Replace every "Select" in all of the material below with "Choose", keep everything else the same, and leave the pictures out.

[Records about locating elements on screens]
_____

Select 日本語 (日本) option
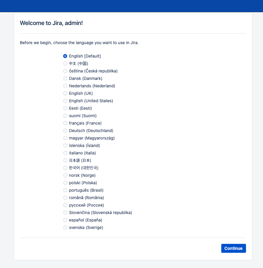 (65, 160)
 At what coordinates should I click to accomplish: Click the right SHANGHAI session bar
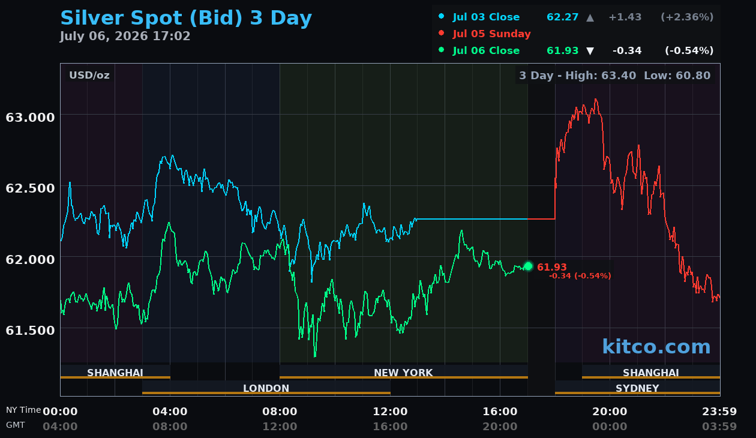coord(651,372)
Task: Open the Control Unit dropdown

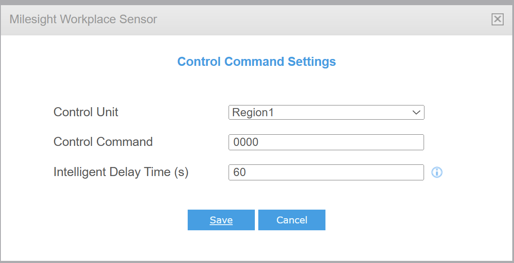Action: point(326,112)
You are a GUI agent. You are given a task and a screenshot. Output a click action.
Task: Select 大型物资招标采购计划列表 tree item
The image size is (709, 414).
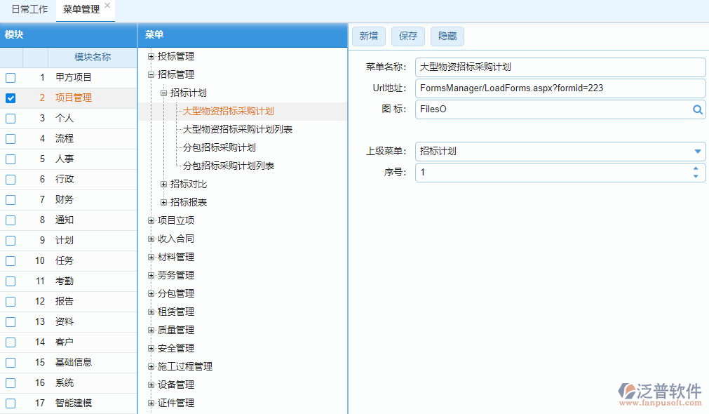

_____

§ Answer to this task:
Choose 日本語 (日本) option
 (65, 160)
 At what coordinates should I click to accomplish: Click the right SHANGHAI session bar
coord(651,372)
Task: Open the Control Unit dropdown

Action: point(326,112)
You are a GUI agent. You are given a task and a screenshot. Output a click action.
Task: Choose 大型物资招标采购计划列表 tree item
The image size is (709, 414).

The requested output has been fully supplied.